Preparation for BRAKER below
Reference: https://qiita.com/drk0311/items/a3ac648f2780cfee57b1

Obtaining GeneMark-ES/ET/EP
http://exon.gatech.edu/GeneMark/license_download.cgi

Here, add your name and affiliation, and
GeneMark-ES/ET/EP ver 4.69_lic
	LINUX 64 kernel 2.6 - 3
and click on I agree to the terms of this license agreement to go to the next page.

Right-click here and click Download

Download the key as well

Transfer to linux via sftp

sftp iceplant4561@gw2.ddbj.nig.ac.jp
cd /home/iceplant4561/Important_Software

put gmes_linux_64.tar.gz
put gm_key_64.gz

Back to linux
cd /home/iceplant4561/Important_Software

Extract each
tar xzvf gmes_linux_64.tar.gz
gunzip gm_key_64.gz

#The license is valid for 200 days, so after 200 days, go back to the above site, re-enter your registration information, agree to the license, and then click on the "Download key 32_bit or 64_bit" button.
#Please download the license key (gm_key_64.gz or gm_key_32.gz) from the link "Please download key 32_bit or 64_bit".
#If you are using 64 bit now, the majority of users will probably use 64 bit.
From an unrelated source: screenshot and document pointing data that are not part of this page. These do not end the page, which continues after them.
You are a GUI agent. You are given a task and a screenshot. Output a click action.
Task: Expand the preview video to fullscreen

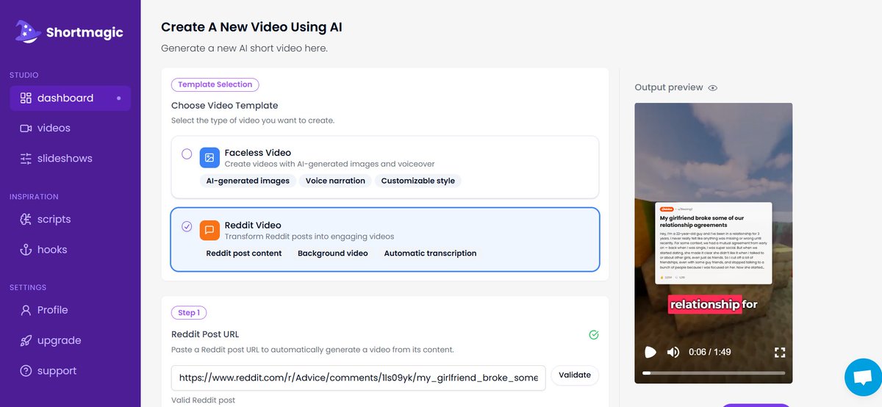[x=780, y=353]
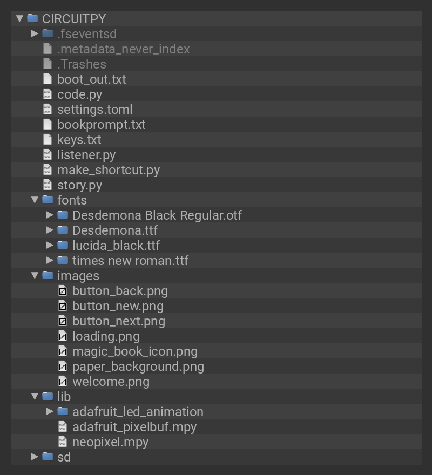432x475 pixels.
Task: Click the times new roman.ttf folder icon
Action: (63, 260)
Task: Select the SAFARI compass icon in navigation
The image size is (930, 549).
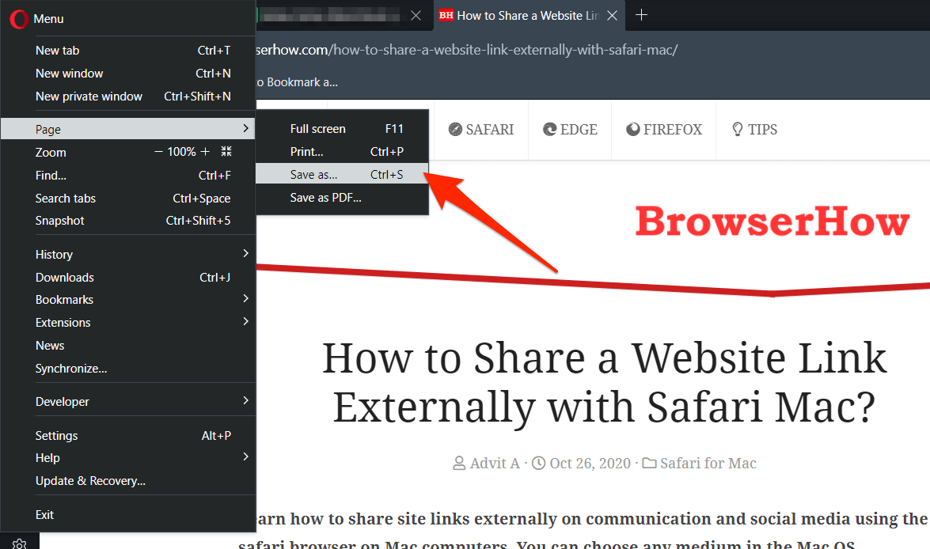Action: click(454, 129)
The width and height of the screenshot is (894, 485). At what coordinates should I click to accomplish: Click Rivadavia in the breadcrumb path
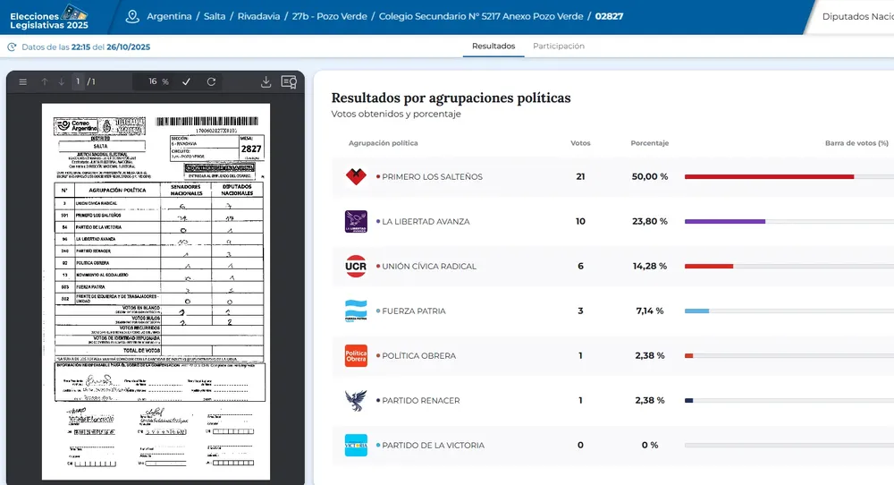259,16
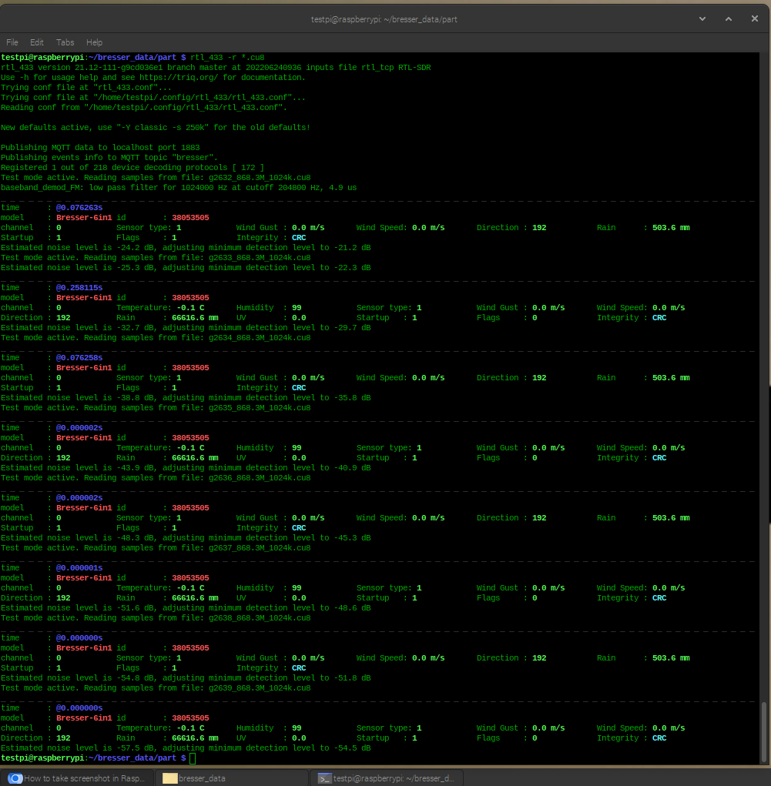Open the Help menu
The image size is (771, 786).
tap(94, 42)
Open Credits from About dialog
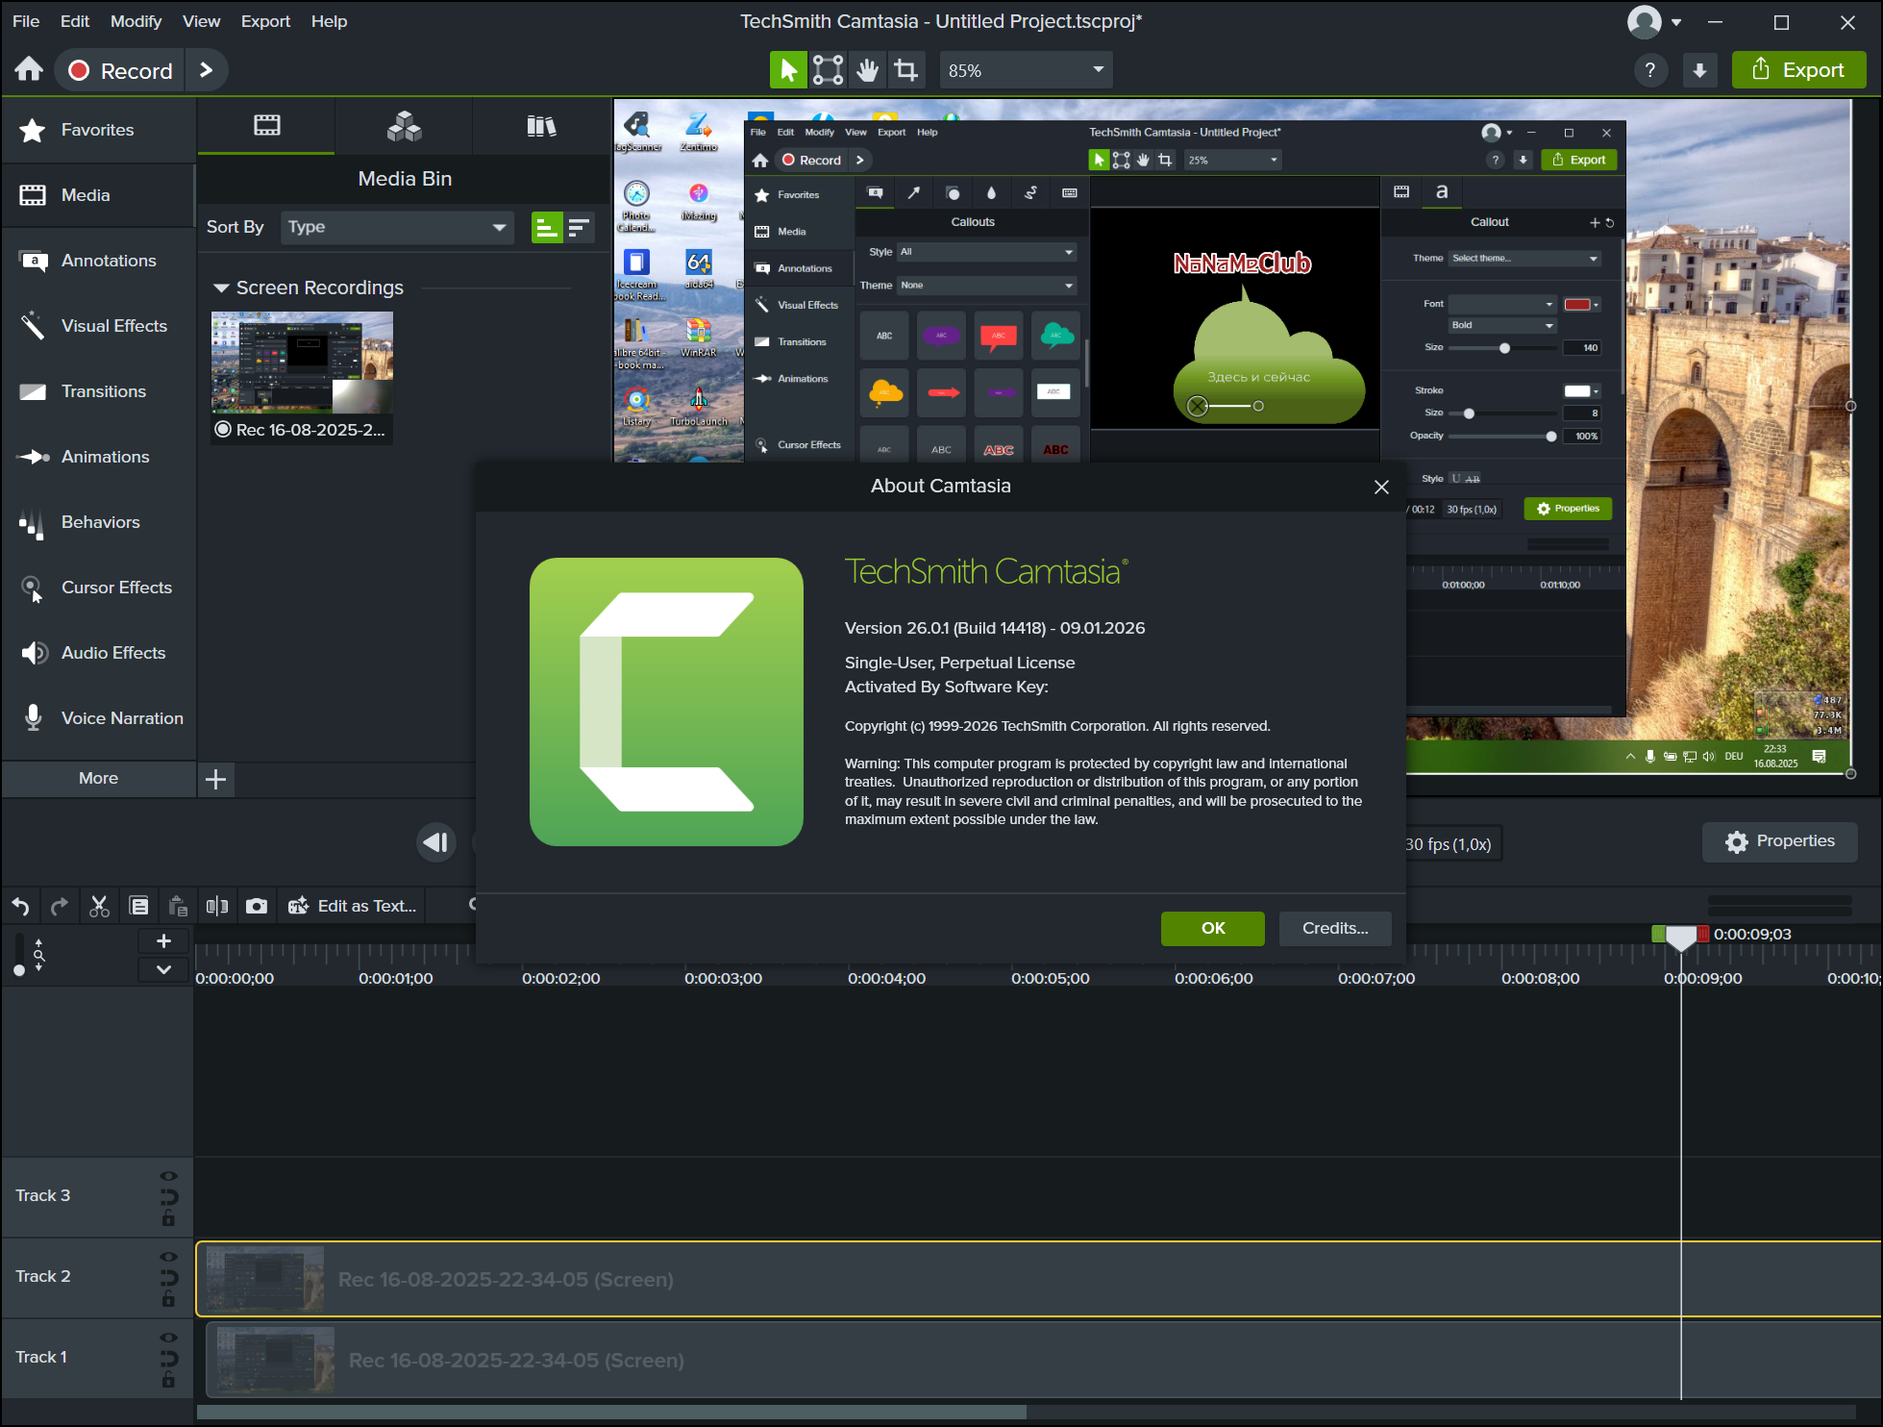The image size is (1883, 1427). 1334,928
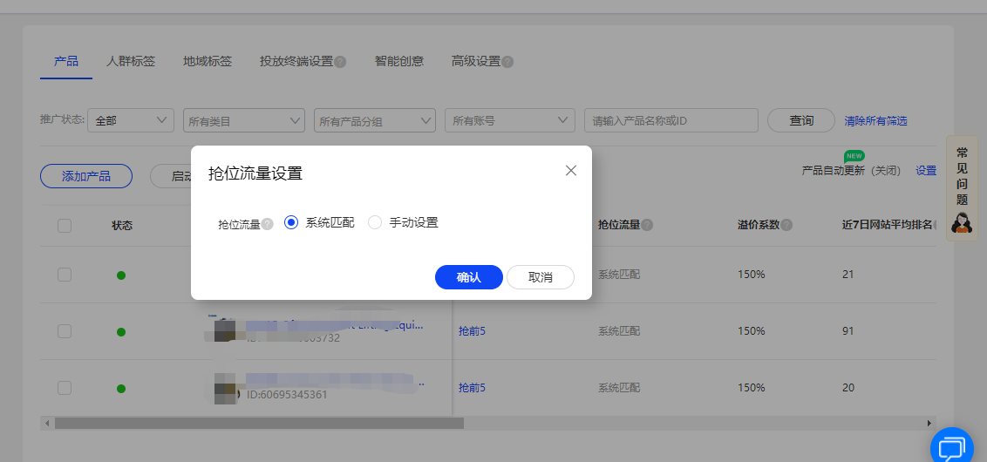Switch to the 智能创意 tab
Image resolution: width=987 pixels, height=462 pixels.
pyautogui.click(x=399, y=61)
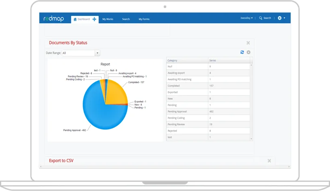The width and height of the screenshot is (330, 191).
Task: Open the header settings gear icon
Action: tap(279, 18)
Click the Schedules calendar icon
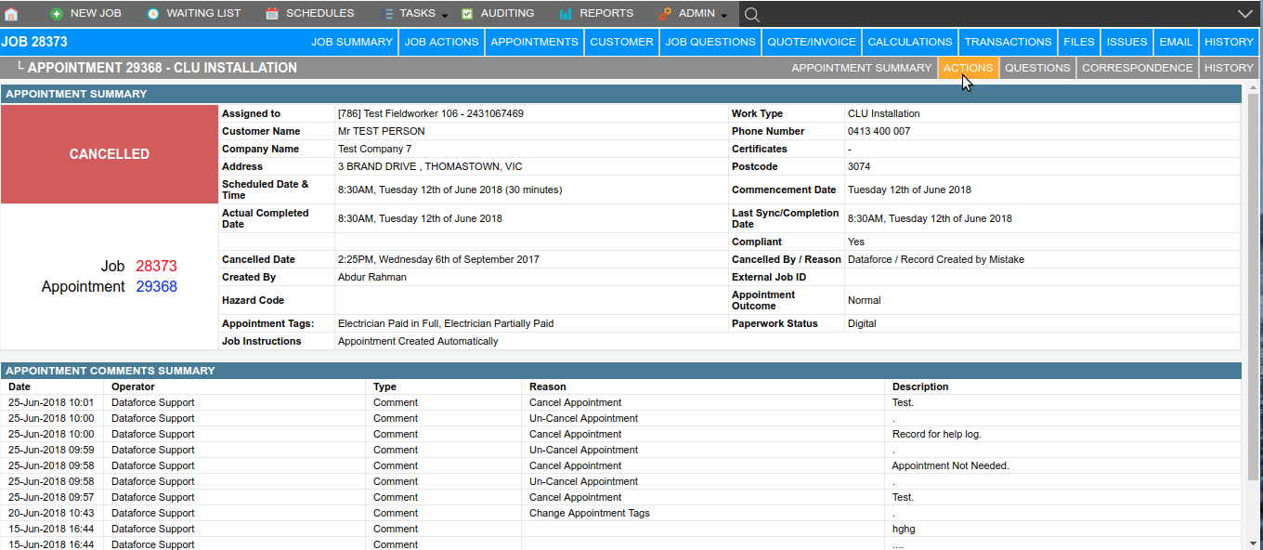 pyautogui.click(x=272, y=14)
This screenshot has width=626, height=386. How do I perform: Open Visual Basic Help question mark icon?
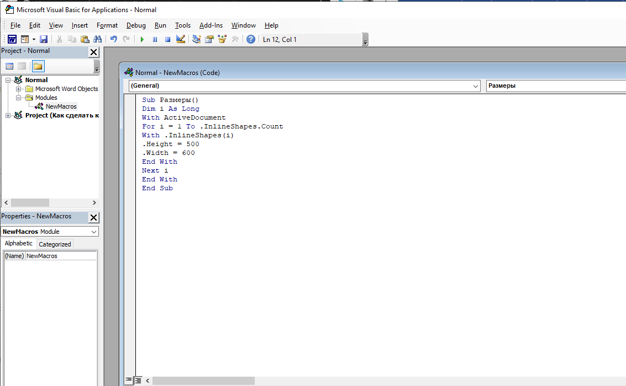coord(251,39)
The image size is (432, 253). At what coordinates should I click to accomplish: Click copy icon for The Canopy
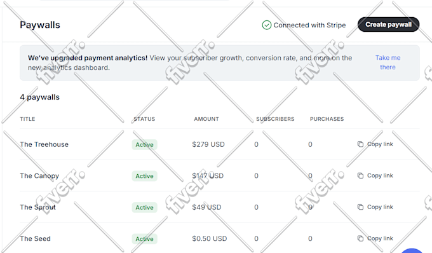click(x=360, y=175)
Unzip the license key with gunzip, rename it to .gm_key and save it in your home directory.
#Now, you can save the program anywhere you want, but I keep my tools that cannot be managed by Anaconda in a directory named "local" under my home directory (~ or /home/account name) and put them there. 
#local directory under your home directory (~ or /home/account name) for tools that cannot be managed by Anaconda. The following is a case of dropping the program files into the downloads folder on Windows.

cp gm_key_64 ~/.gm_key
cd /home/iceplant4561/Agarie_group/ice_plant_genome_from_GSA/BRAKER/gmes_linux_64
. /check_install.bash
Checking GeneMark-ES installation

export GENEMARK_PATH=/home/iceplant4561/Agarie_group/ice_plant_genome_from_GSA/BRAKER/gmes_linux_64
source ~/.bashrc

Create a Docker image container for BRAKER (v2.1.5)

cd ~/Important_Software/
singularity build braker.sif docker://hamiltonjp/braker2:a765b80

cd ~/Agarie_group/ice_plant_genome/BRAKER/

species="M.crystallinum"
species_dir="${PWD}/${species}"

singularity exec /home/iceplant4561/Important_Software/braker.sif \
braker.pl --genome=./Iceplant-genome_fasta_full_softmask.fasta \
	    --species=${species}_braker2 \
	    --workingdir=./braker2_out \
          --softmasking \
          --prot_seq=Proteins_from_iceplants.fasta \
          --gff3 \
          --epmode \
          --cores 45 \
          --GENEMARK_PATH=~/Agarie_group/ice_plant_genome_from_GSA/BRAKER/gmes_linux_64 \
	    --AUGUSTUS_CONFIG_PATH=~/Agarie_group/ice_plant_genome_from_GSA/BRAKER/Augustus/config/ \
          --useexisting

The total sequences, total bases, total amino acids, and N50 were computed based on the resulting fasta-format files containing information about the genes, coding sequences, and amino acids using seqkit (v2.0.0; [Shen et al. 2016](https://journals.plos.org/plosone/article?id=10.1371/journal.pone.0163962) _et al_ . 2016) [key parameter: seqkit stats]. Protein BLAST searches ( _E_ -value < 1e-5) were conducted using DIAMOND (v2.0.13.151; [Buchfink et al. 2021](https://www.nature.com/articles/s41592-021-01101-x) _et al_ . 2021) against the [NCBI](https://www.ncbi.nlm.nih.gov/gene/?term=Mesembryanthemum+crystallinum)-non-redundant protein sequences (retrieved from [NCBI](https://www.ncbi.nlm.nih.gov/gene/?term=Mesembryanthemum+crystallinum) in March 2022), [Uniprot-swissprot](https://www.uniprot.org)(retrieved in March 18), [Ensemble TAIR10](http://ftp.ensemblgenomes.org) (retrieved in March 2022), and NCBI poplar amino acid sequence databases(retrieved from [NCBI](https://www.ncbi.nlm.nih.gov/gene/?term=Mesembryanthemum+crystallinum) in March 2022).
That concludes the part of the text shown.